--- DOCUMENT PASSAGE ---
Is Rutgers playing its way onto the tournament bubble?
And other notes from the latest upset in Piscataway.
PISCATAWAY – They don’t give out degrees in bracketology. At least, not yet. It is far from an exact science.
So it’s not surprising when there’s disagreement among the public experts about who’s deserving of a top seed, what constitutes a bubble team and who is on that bubble.
Before Wednesday, Jerry Palm of CBS listed Seton Hall as a bubble team here. That’s funny, I thought – ESPN has the Pirates as a No. 8 seed. The Athletic categorizes them as “should be in,” not “work to do.”
I just want the above framework in place as I broach the topic of Rutgers’ tournament chances.
This team was left for dead by bracket-watchers in November after some bad losses. I personally suspected their season was lost when Illinois ran over them by 35 points in early December. Suddenly, they started winning again.

--- LISTED ENTRIES ---

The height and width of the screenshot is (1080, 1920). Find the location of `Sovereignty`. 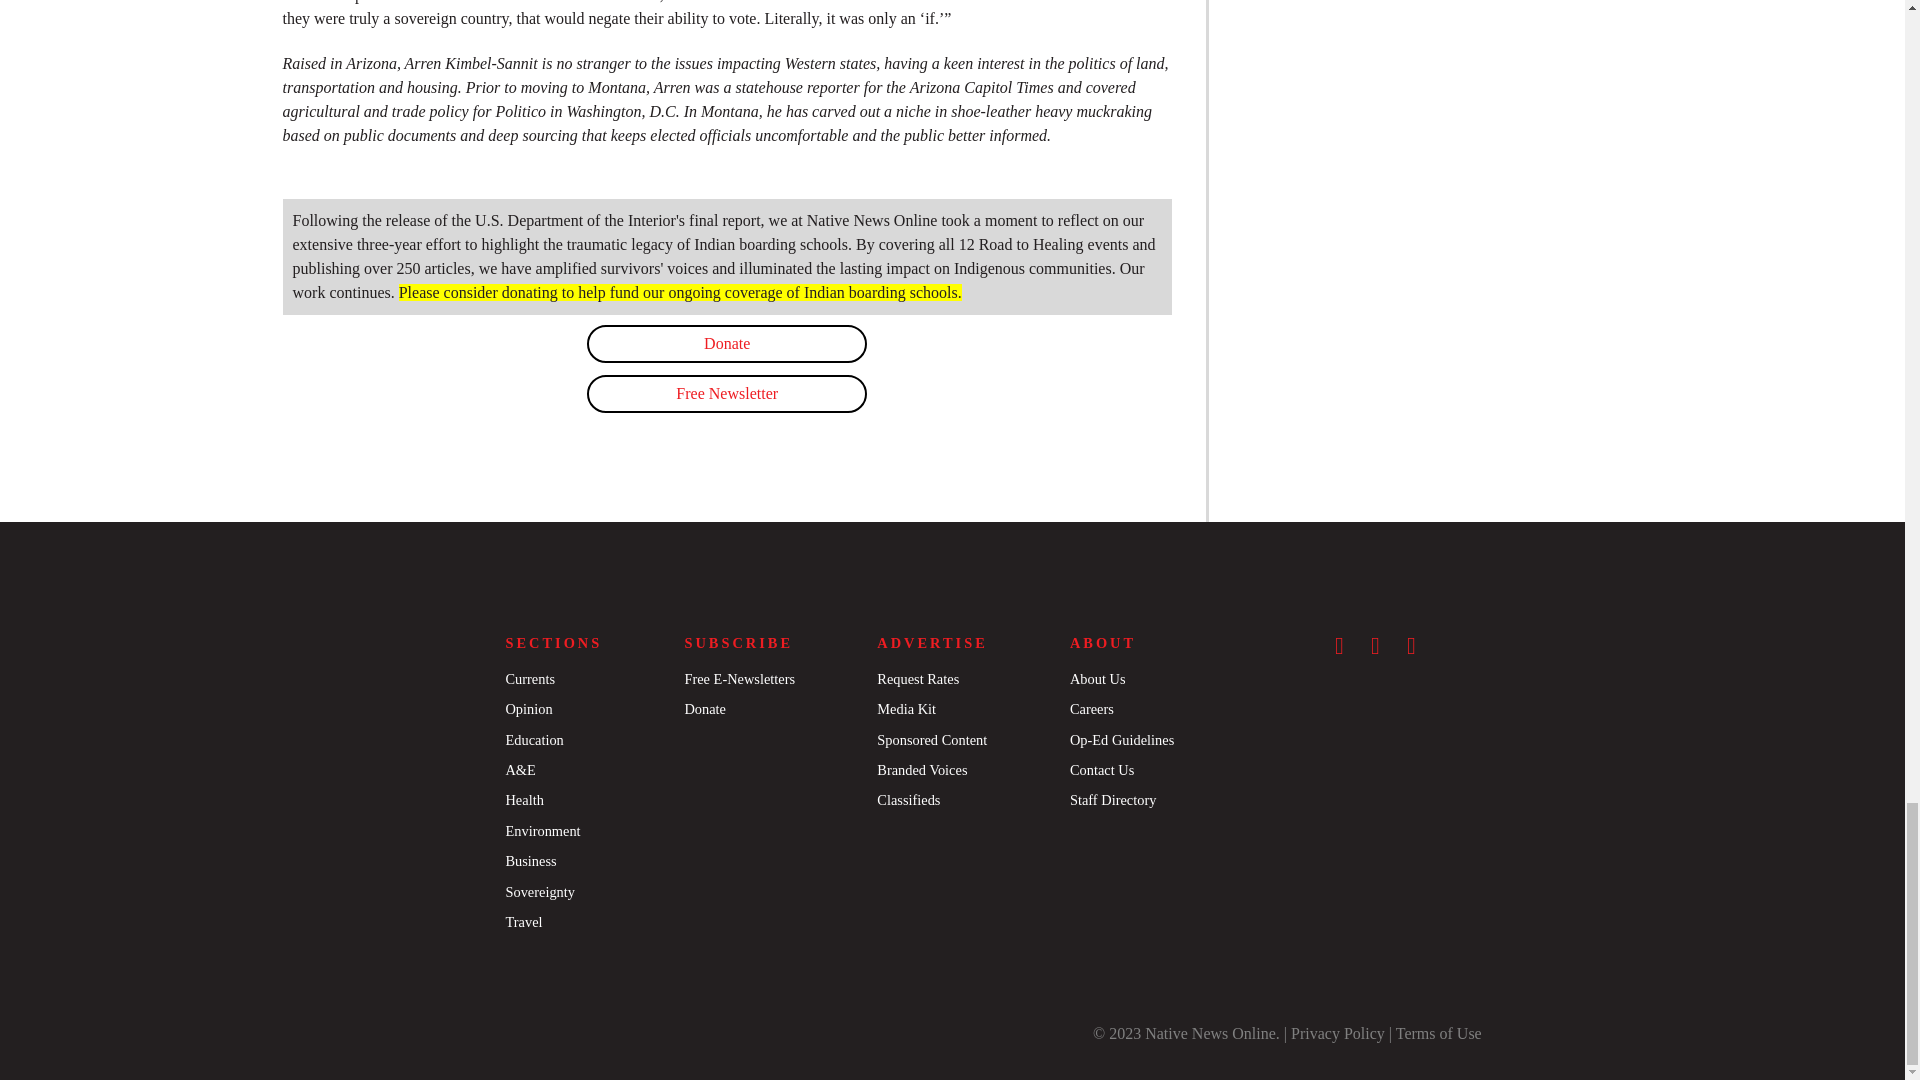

---

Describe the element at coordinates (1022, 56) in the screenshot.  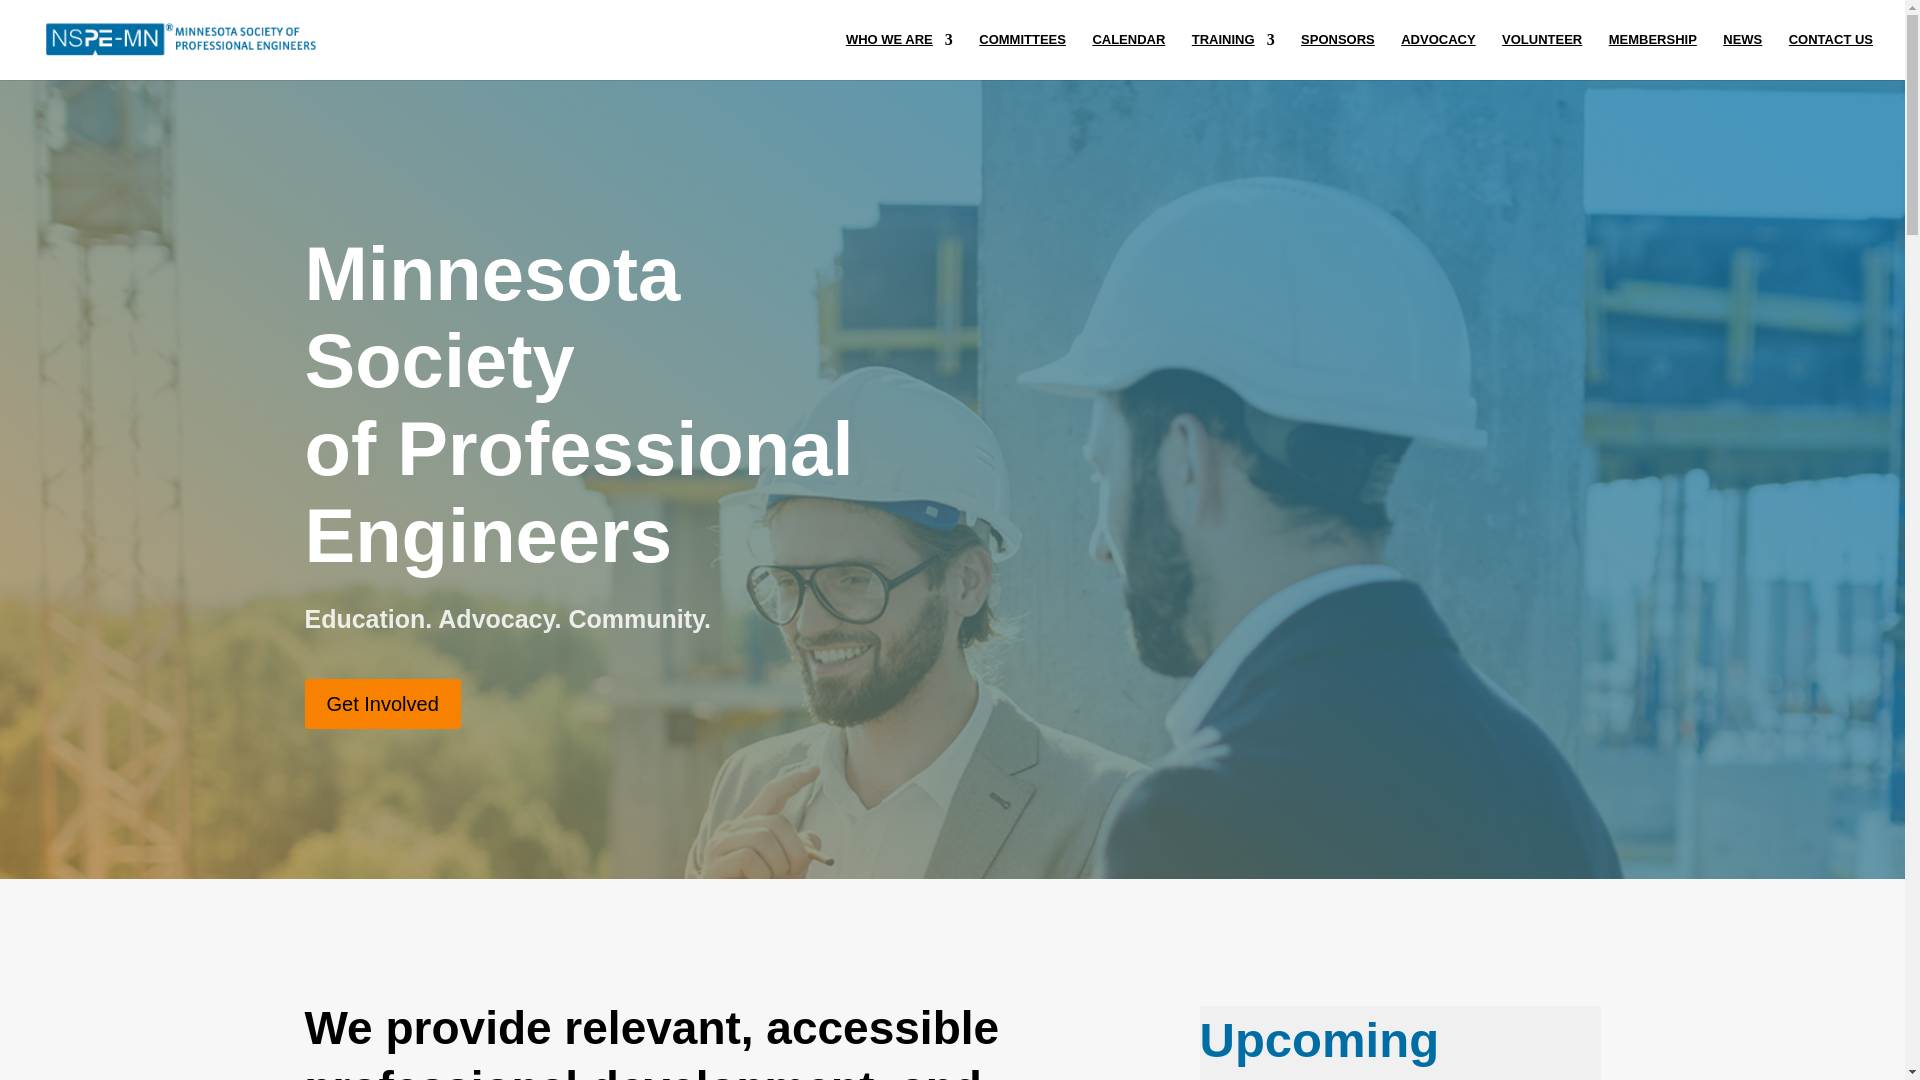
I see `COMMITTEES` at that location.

--- WHAT TO WORK ON ---
1. Quote the Rutgers basketball article word for word from "Is Rutgers playing" to "an exact science.".
2. Extend the article about Rutgers' tournament chances, picking up after its final sentence.

--- RESULTS IN ORDER ---
1.
Is Rutgers playing its way onto the tournament bubble?
And other notes from the latest upset in Piscataway.
PISCATAWAY – They don’t give out degrees in bracketology. At least, not yet. It is far from an exact science.

2.
After Wednesday’s 66-64 upset of No. 16 Ohio State, Rutgers’ second straight win over a Top 25 team and third of the year, I watched as an older man in a Rutgers coat descending from the seats at Jersey Mike’s Arena and shouted gleefully something to the effect of, “We’re on the bubble now.” I wasn’t sure if he was calling down to a friend in the lower section or to the Big Ten Network’s announcing team.
As you look around, ESPN, The Athletic and CBS haven’t put Rutgers back on their radars yet. But Andy Katz, one of the most omnipresent men in college hoops, is now starting to beat the drum for the Scarlet Knights’ tourney hopes. (More on Katz in a bit.)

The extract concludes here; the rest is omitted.